Tout à l'heure, je parlais de génocide et de destruction massive, je voudrais donner des exemples. Les femmes sont non seulement les premières victimes mais en subissent aussi les conséquences à long terme. Au Kurdistan d'Irak, il y a eu le bombardement chimique dont des milliers de gens ont été victimes. Le poison et les produits chimiques sont transmis de génération en génération. Beaucoup d'enfants naissent malades et mal formés. L'ONU et la communauté internationale n'ont pas réagi. Elles n'ont mis en place ni action, ni développement. Encore aujourd'hui, rien n'a été fait.
Aujourd'hui je pense à toutes les femmes et aux enfants victimes de la campagne de génocide " ANFAL " commise par le régime de Sadam Hussein entre 1988 et 1990. Pendant cette campagne, 182 000 personnes ont été arrêtées. Elles ont disparu depuis ce jour là. On ne sait rien de leur destin. Les femmes auxquelles je pense fortement sont reconnues comme les veuves d'ANFAL.

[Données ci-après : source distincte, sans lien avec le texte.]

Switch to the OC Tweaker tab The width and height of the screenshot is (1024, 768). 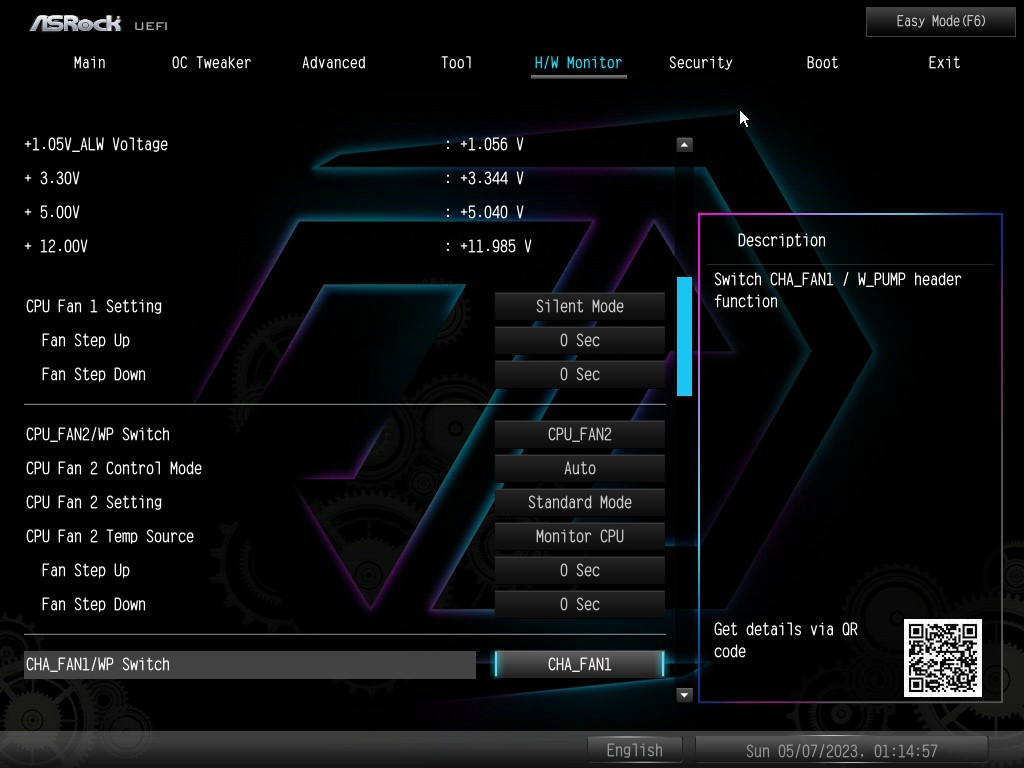[211, 63]
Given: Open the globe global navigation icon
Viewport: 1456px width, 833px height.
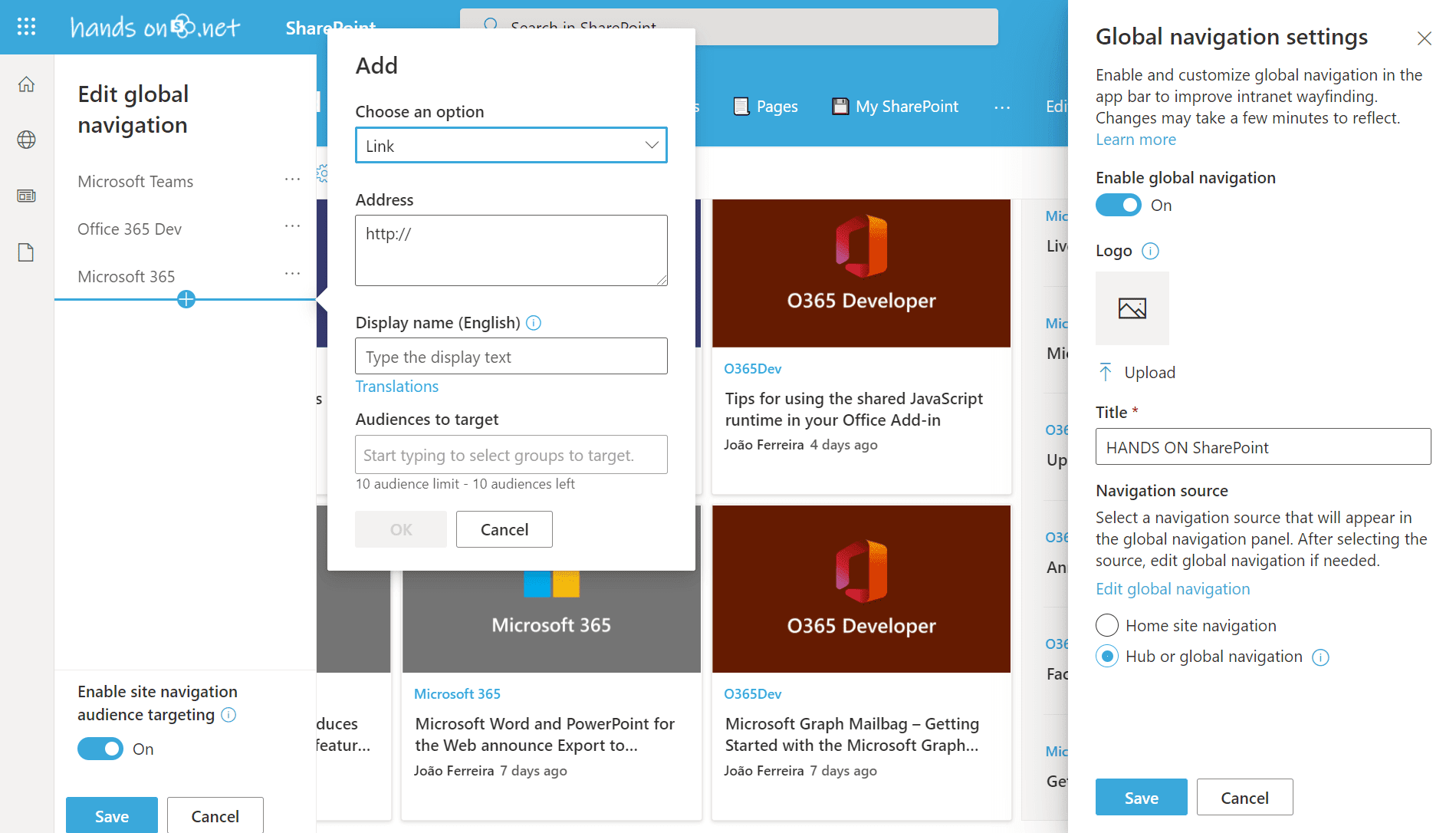Looking at the screenshot, I should coord(26,140).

Elles se sont retrouvées sans rien. Elles n'ont plus de villages et vivent dans la plus grande pauvreté. Avec les femme activistes, elles m'ont supplié de demander à l'ONU de faire quelque chose pour connaître ce qui est arrivé à tous ces disparus et de mettre d'urgence des plans d'action pour trouver des solutions à la situation des veuves d'ANFAL.
Il y a la répression nationale du régime iranien sur la population kurde. Dans cette partie du Kurdistan, les Kurdes souffrent également de la discrimination religieuse. Le régime iranien est chiite tandis que les Kurdes sont sunnites. L'intégrisme ravive les traditions et les normes patriarcales et, par conséquent, soumet les femmes à cette oppression qui prend de nombreuses formes.
En tant que femme kurde, je porte tout cela en moi. Je suis la seule Kurde ici, ma responsabilité est très grande. J'aimerais que la communauté internationale et l'ONU donnent plus de place pour les Kurdes mais surtout pour les femmes kurdes, qu'elles puissent être représentées pour pouvoir apporter une approche féministe sur la question kurde. Je veux porter, au nom de toutes les femmes kurdes, ce message de paix, de justice, de reconnaissance de nos droits. Je veux exprimer ma solidarité avec toutes les femmes du monde qui combattent contre la violence, les discriminations raciales, ethniques et de genre, la pauvreté et l'injustice.